### TASK LIST
• 1. Find each abbreviation that the white matter injury proposal introduces in parentheses, and give each one with its full form.
• 2. Carry the white matter injury proposal forward from its last sentence.

Progress to define mechanisms of white matter injury (WMI) in vascular cognitive impairment and dementia (VCID) has been hampered by fundamental gaps in our understanding of the vascular and glial mechanisms related to the pathogenesis of remyelination failure, a hallmark of VCID. We propose a highly integrated analysis of the interplay between microvascular and oligodendrocyte progenitor cell (OPC) contributions to VCID pathogenesis. We will mechanistically link dysfunctional reactivity and inflammation of the WM vasculature to novel perivascular disturbances in OPC responses to WMI that appear central to myelination failure in VCID. We will test the over-riding hypothesis that dysfunction of white matter arterioles establishes selectively vulnerable zones of perivascular WMI from oxidative and nitrosative stress that result in functionally dysmature white matter niches associated with aberrant OPC migration, proliferation and differentiation to myelinating oligodendrocytes. This hypothesis is supported by our recent studies (Bagi et al., Ann Neurol 2018; 83:142-152) that identified selectively impaired vasodilator function of human WM penetrating arterioles in microvascular brain injury (mVBI) in similar white matter regions where disrupted maturation of pre-myelinating OPCs occurred. In all three aims, we will employ a unique collection of human rapid autopsy brains from a large cohort of cases with VCID where white matter hyperintensities (WMHs) were identified by ante-mortem MRI. Although WMHs are widely used clinically to identify patients at risk for cognitive decline, their pathological basis is poorly defined.
In aim 1, we will define mechanistic relationships among impaired cholinergic vasodilation of white matter arterioles, high vascular wall shear stress and WMI arising from augmented production of reactive oxygen and nitrogen species. We will test the hypothesis that impaired cholinergic vasodilation exposes endothelial cells in WM penetrating arterioles to a high level of wall shear stress, which induces augmented production of reactive oxygen and nitrogen species in mVBI.
In aim 2, we will define molecular disturbances in the OPC-vascular niche that contribute to myelination failure in mVBI. We will focus on the role of vascular factors in aberrant OPC migration, proliferation and maturation. We will capitalize on several new lines of data that demonstrate novel perivascular injury responses of OPCs at the level of WM arterioles and capillaries.

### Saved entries
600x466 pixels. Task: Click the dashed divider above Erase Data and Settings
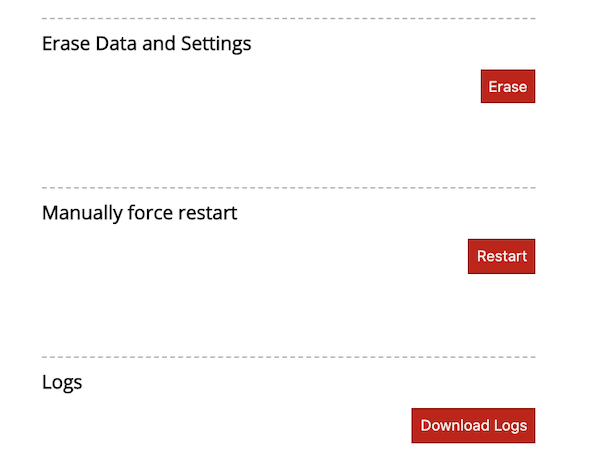[289, 18]
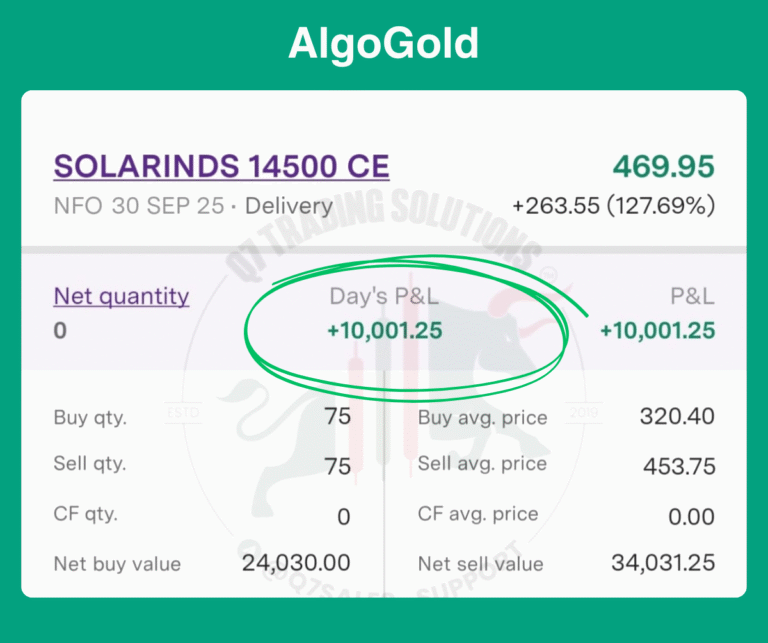Select the last traded price 469.95

pos(663,166)
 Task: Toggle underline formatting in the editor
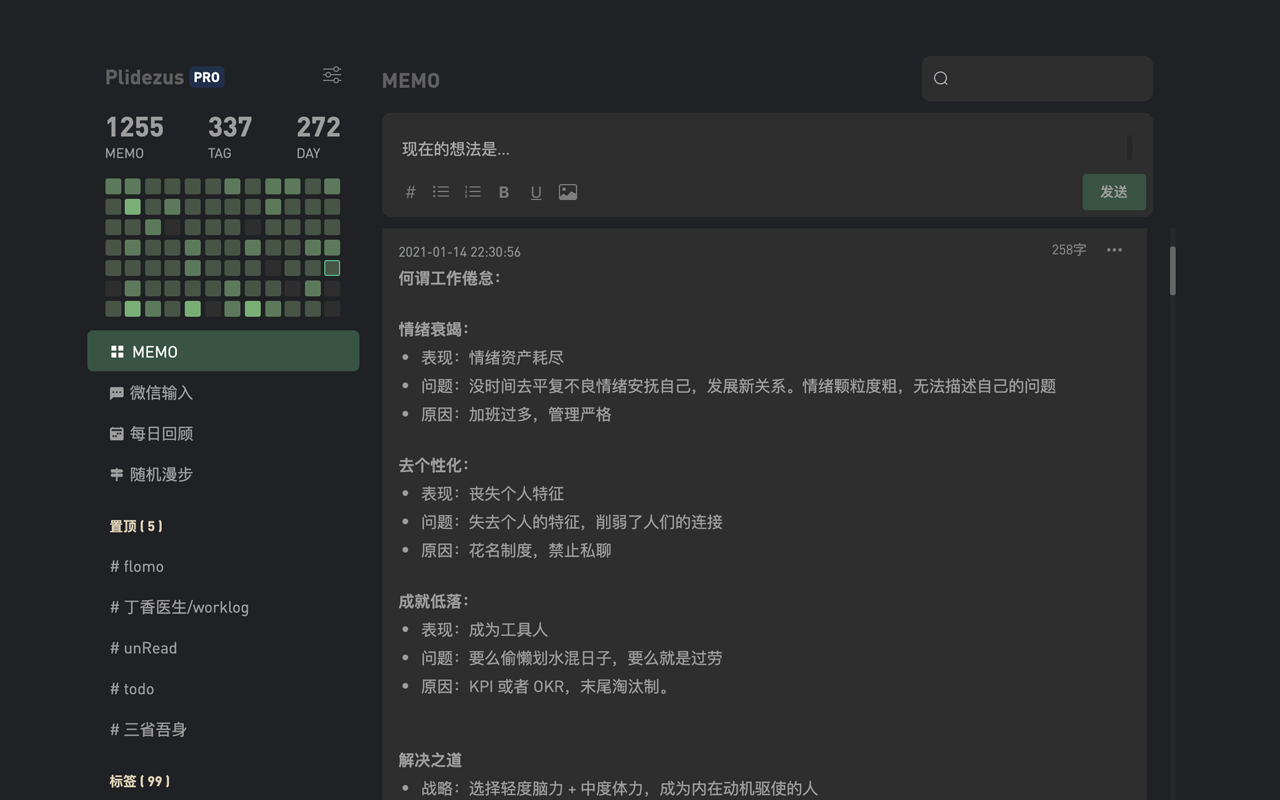(x=535, y=192)
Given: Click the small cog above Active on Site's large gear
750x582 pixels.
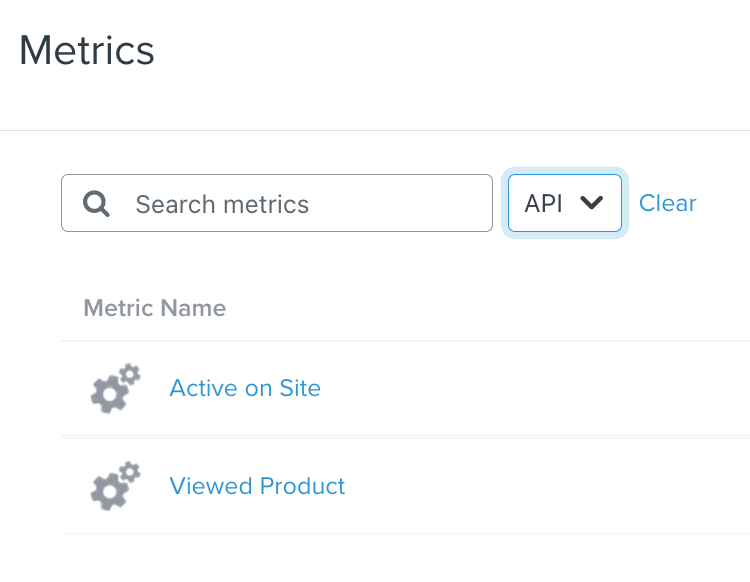Looking at the screenshot, I should click(x=130, y=375).
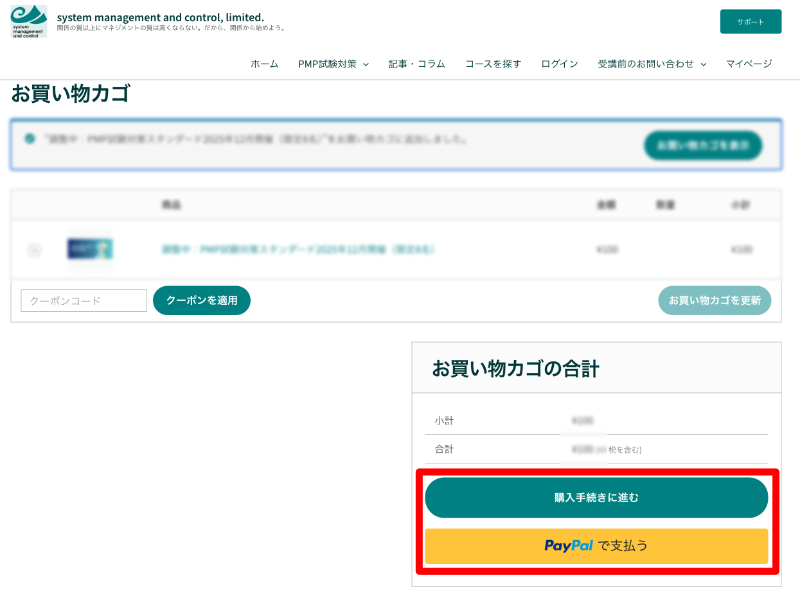Expand the 受講前のお問い合わせ dropdown
The width and height of the screenshot is (800, 616).
(x=651, y=64)
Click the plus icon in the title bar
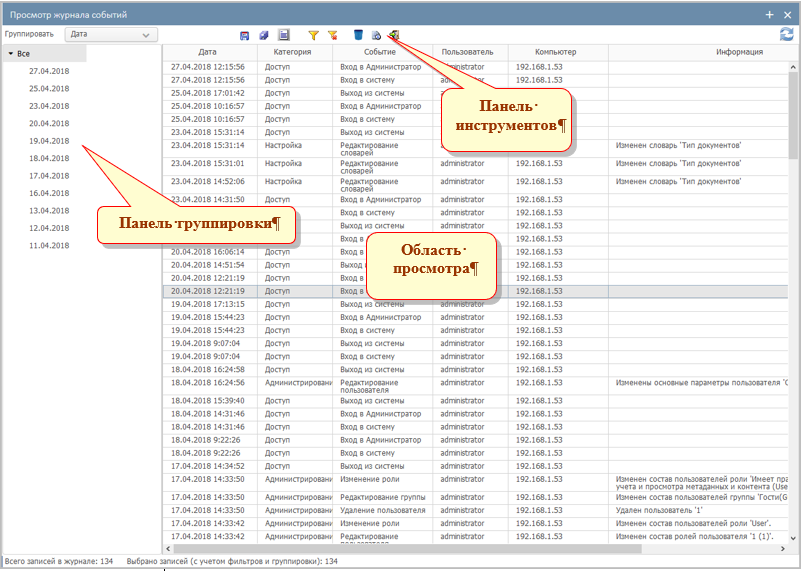 click(x=769, y=14)
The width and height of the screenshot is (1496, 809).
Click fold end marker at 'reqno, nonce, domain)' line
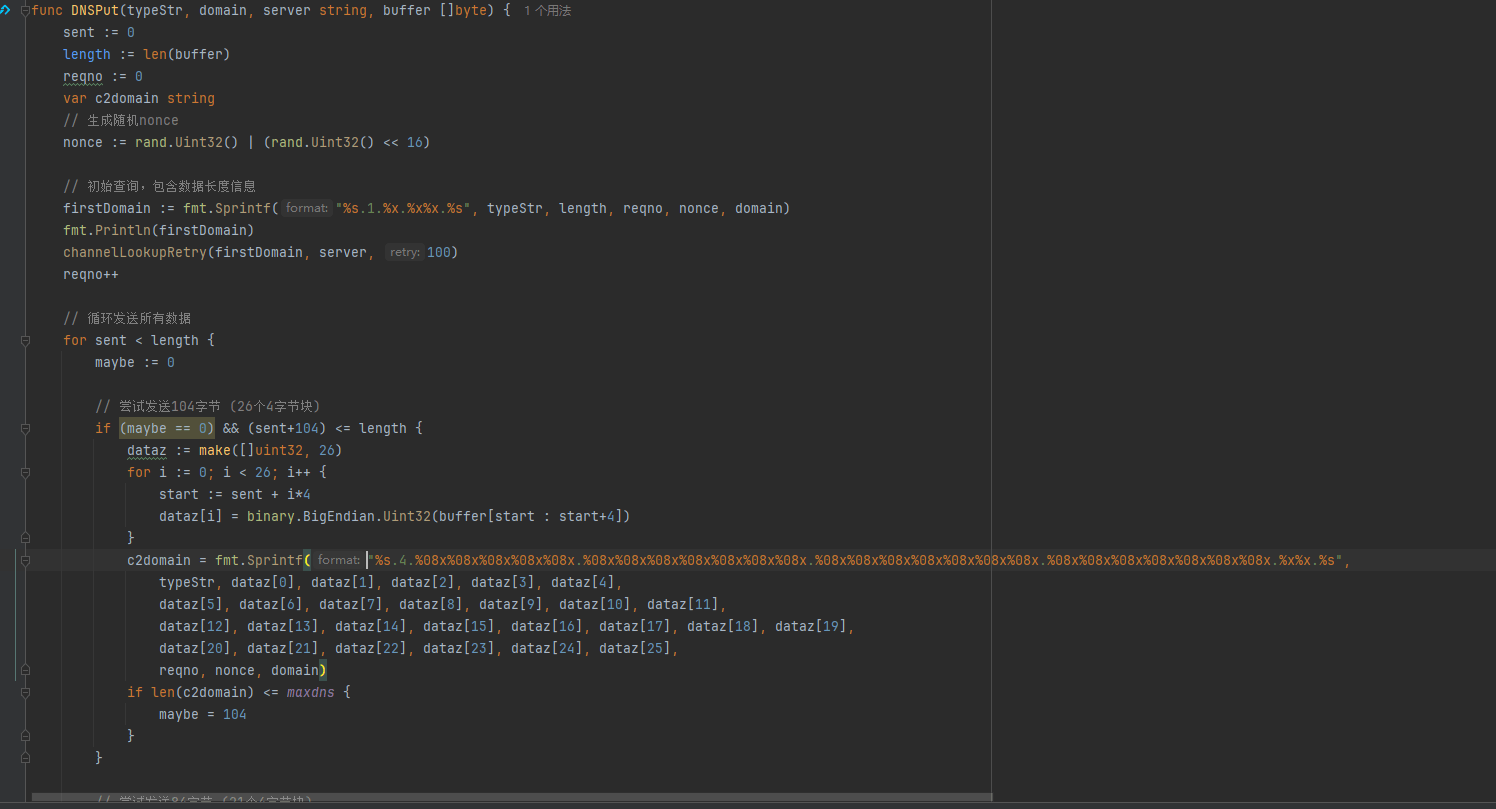[25, 670]
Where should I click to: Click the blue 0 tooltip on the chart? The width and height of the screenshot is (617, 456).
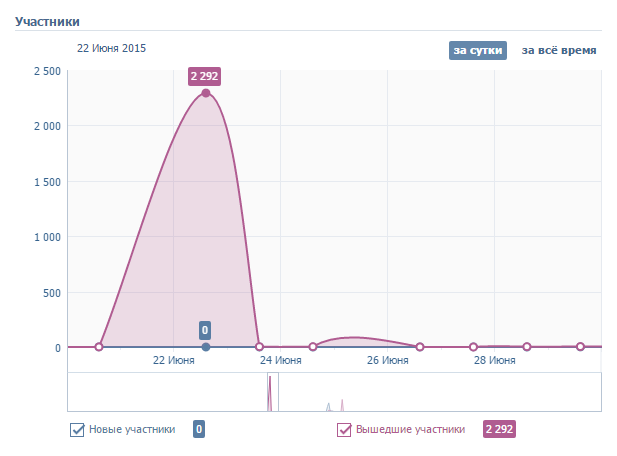click(205, 330)
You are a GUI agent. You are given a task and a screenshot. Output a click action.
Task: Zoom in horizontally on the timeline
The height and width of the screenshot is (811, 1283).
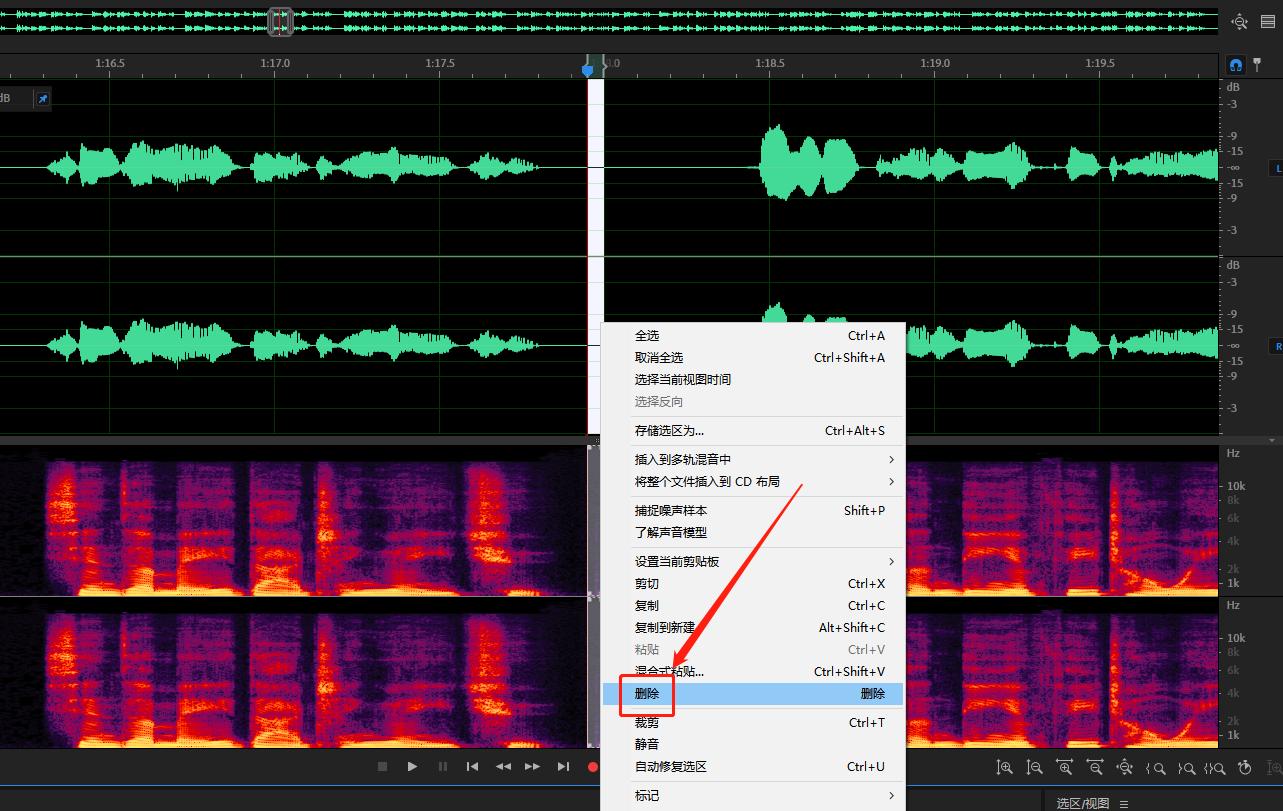pos(1064,767)
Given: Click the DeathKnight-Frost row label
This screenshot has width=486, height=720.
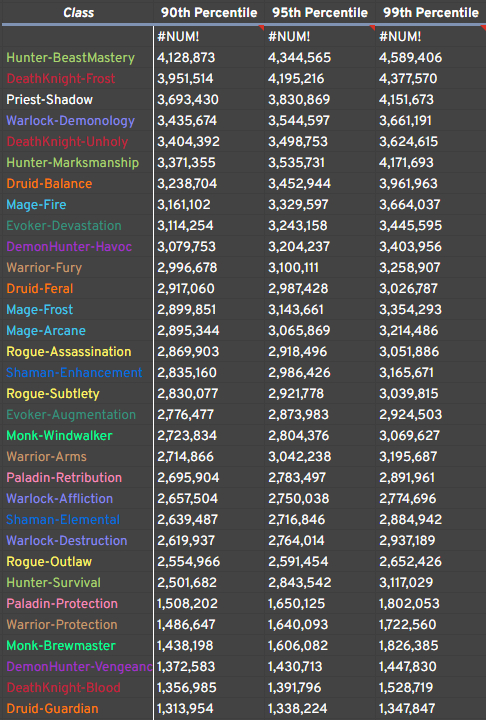Looking at the screenshot, I should click(x=77, y=79).
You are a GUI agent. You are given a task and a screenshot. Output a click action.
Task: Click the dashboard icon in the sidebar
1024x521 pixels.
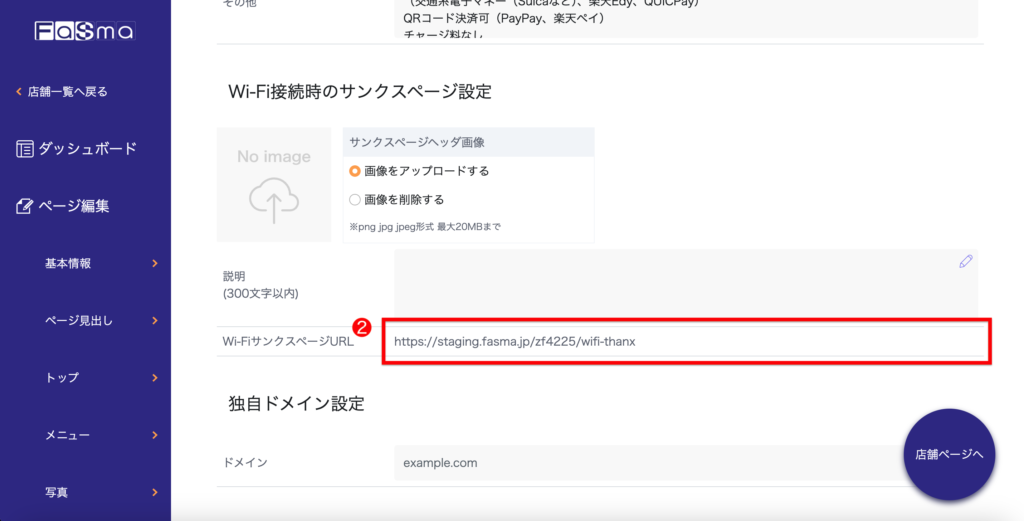[x=25, y=149]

### ANSWERS TO THE PROBLEMS
• 1.
WMI: white matter injury
VCID: vascular cognitive impairment and dementia
OPC: oligodendrocyte progenitor cell
mVBI: microvascular brain injury
WMHs: white matter hyperintensities

• 2.
In aim 3, we will define vascular extracellular matrix mechanisms related to hyaluronic acid (HA)-mediated dysfunction of WM arterioles. We will integrate approaches using murine and human vessels to define the role of various forms of HA in vascular inflammation, loss of vascular integrity and abnormal leukocyte adhesion and extravasation across the vascular endothelium. Our over-riding objective is to provide a mechanistic molecular explanation for the distinct OPC-vascular processes that render aging human white matter particularly susceptible to microvascular WMI in order to develop therapies that promote remyelination in chronic WMI.
This proposal focuses on recently discovered mechanisms of impaired regeneration and repair of diffuse human white matter lesions that we propose are central to vascular brain injury and cognitive decline associated with aging and vascular dementia. We will employ pioneering vascular physiology and molecular approaches to define how chronic injury and inflammation of human white matter blood vessels contributes to the progression of white matter injury by studying vessels from MRI-defined lesions from human autopsy brains from patients confirmed to have cognitive decline. The role of disrupted white matter blood flow will be related to disrupted maturation of a key brain cell type (the oligodendrocyte progenitor) that appears to play a central role in aberrant brain recovery (remyelination failure) after white matter injury to be defined by MRI.